Maui’s Māliko Bay makes national Top 10 beach list for high bacteria count
One of Maui’s beaches made a Top 10 beach list that’s not as desirable as other national rankings.
Māliko Bay on Maui’s north shore is one of three Hawai’i beaches that landed on Surfrider Foundation’s 2021 list for Top 10 priority beaches with chronically high bacteria counts.
High counts indicate the presence of human or animal waste in the water, which may threaten public health.
The list, which includes Chocolate’s Surf Break on Oʻahu, and Nāwiliwili on Kauaʻi, was highlighted in a June news release on Surfrider’s annual 2021 Clean Water Report.
For Māliko, 36% of samples collected failed to meet the state health standard for recreational waters, the report said. Chocolates was 95% and Nāwiliwili was 100%.
Māliko Bay is a popular launch site for both downwind paddlers and jet skis. The spot has long shown high bacteria levels.
Lauren Blickley, Hawaiʻi Regional Manager for Surfrider Foundation, said people often assume coastal waters are safe and clean.

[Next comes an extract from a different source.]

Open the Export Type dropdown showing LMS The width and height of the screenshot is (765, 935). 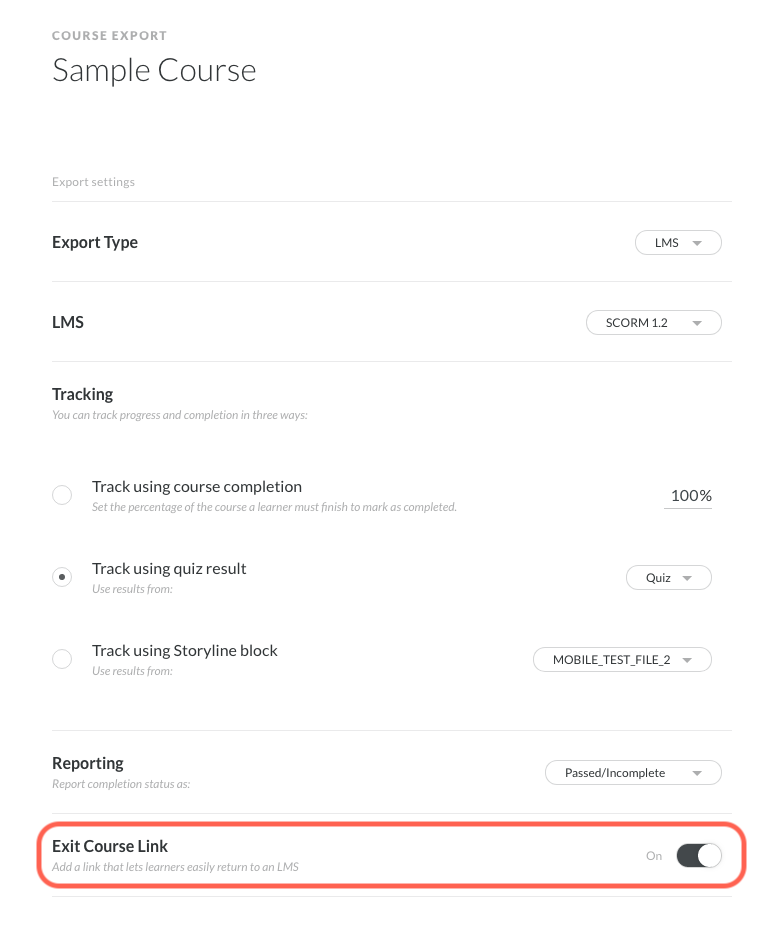(678, 243)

“Unfortunately, our data show that coastal areas throughout Oʻahu, Kauaʻi, and Maui are chronically polluted — primarily through failing wastewater infrastructure, cesspool pollution, and polluted runoff,” she said in the release.

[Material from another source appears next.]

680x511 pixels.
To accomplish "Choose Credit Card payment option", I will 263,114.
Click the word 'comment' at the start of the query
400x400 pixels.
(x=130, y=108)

Surfrider points to Hawai’i’s cesspools as major drivers of water pollution.
With an estimated 88,000 cesspools, Hawaiʻi has one of the highest cesspools per capita in the United States. The systems leak nutrients, bacteria and other pathogens into groundwater and surface waterways, putting public health at risk and damaging coastal reef ecosystems.

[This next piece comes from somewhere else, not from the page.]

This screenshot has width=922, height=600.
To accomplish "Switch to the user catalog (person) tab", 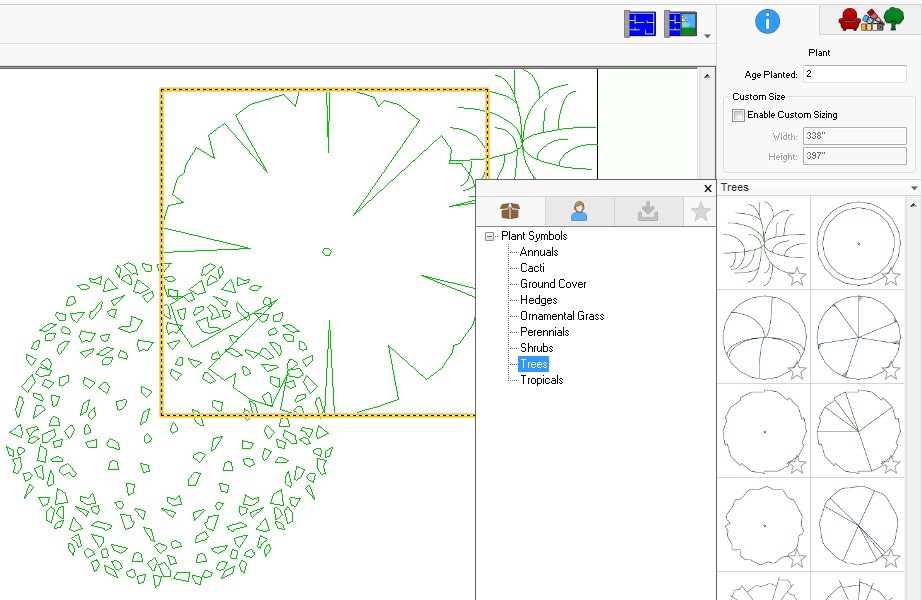I will pos(578,211).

Blickley said homeowners can help improve coastal water across the islands by converting their cesspools. While it can be expensive, state lawmakers recently passed three bills, particularly HB2195, that support conversions, she added.
The state Department of Health runs a water quality monitoring program and issues Brown Water Advisories during rain and flooding events to warn the public of potential dangers. However, the department focuses on many tourist-favored beaches instead of surveying resident-frequented sites, the report said.
“On the island of Maui, for example, tourist beaches in Kā‘anapali and Kīhei are prioritized for routine monitoring over community beaches, such as Waiehu, Pāpalaua (“Grandma’s”) and Paukūkalo (“Big Lefts”) surf breaks,” the report said. “This trend of elevating popular tourist beaches over sites favored by local communities, even when pollution concerns exist, is seen on every island.”
That’s why Surfrider chapter programs help to fill in the gaps and extend the coverage of the state’s program by testing a diversity of sites popular with recreational users, including surf breaks, local bathing beaches, stream outlets and canoe and stand-up paddleboard launch sites.
Started more than 25 years ago, the Blue Water Task Force is Surfrider’s volunteer water quality monitoring program. The task force annually measures bacteria levels at nearly 500 ocean, bay estuary and freshwater sampling sites around the country.
Last year, 8,532 tests were done at 478 sites, including US regions of the Northeast, Mid-Atlantic, Florida, Hawai’i, Washington, Oregon and California.
The data is also important in identifying chronically polluted sites that should continue to be prioritized for ongoing monitoring, as well as potential investigation on behalf of the Department of Health, the report said.